I read the following SO question, Running OpenCL on hardware from mixed vendors, which was very pessimistic about developing on/for different vendors. On the other side, the question is already a year old.

What do you reccomend?

4

4 Answers

2
votes

I have previous worked extensively with CUDA programming language.

I have been planning to start developing apps using OpenCL. As you mentioned one of the best features with OpenCL is running on many vendor hardware (Intel, AMD and Nvidia).

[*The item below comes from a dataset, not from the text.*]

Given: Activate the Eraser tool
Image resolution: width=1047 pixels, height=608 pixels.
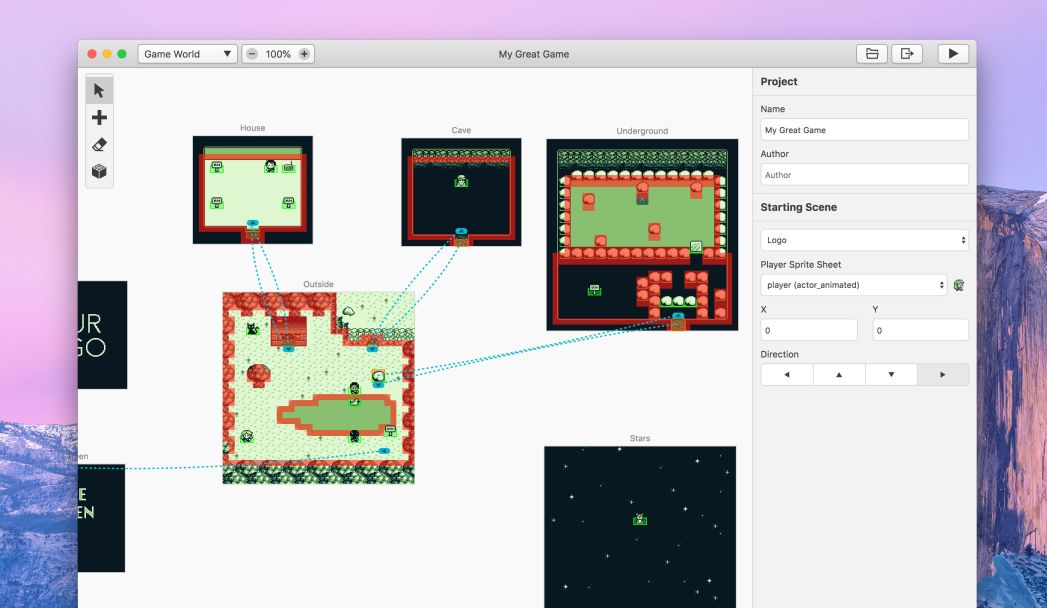Looking at the screenshot, I should (x=99, y=145).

One project that I came across that used openCL extensively for large scale development is http://sourceforge.net/projects/hypgad/. It might be a good idea to look at the source code from this group and understand how they have developed their application on so many hardware including sony cell processor.

Another approach would be to use PyOPENCL, which provides higher abstraction than OpenCL and can significantly reduce the coding effort.

0
votes

Do you need the code to run unchanged on both bits of hardware? If so you may have to develop for a limited subset of common functions.

If you can run slightly different c ode on each you will probably get better performance - in CUDA/OpenCL you generally have to tune the algorithms for the amount of ram, number of GPU engines anyway so it shoudldn't be much more work to also tweak for NVidia/AMD

0
votes

The biggest problem is workgroup sizes. Some ATI cards I have used crash at above 64, but then it may be the Apple OSX 10.6 drivers I am using.

0
votes

Developing for both ATI and NVIDIA is actually not too difficult so long as you avoid using any part of either vendor's SDK. Stick to OpenCL as it is defined in the OpenCL spec. (www.khronos.org/opencl) and your code will stay syntax portable. Due to differences in the underlying architectures, performance portability may be an issue. Local & Global worksizes really have to be determined independently for each card to maximize performance. Another thing to pay attention to is the types being used. Vector types (float2, float4) are especially useful on ATI cards, as each processing element actually contains 4 execution units (one for each RGB color channel, plus aplha).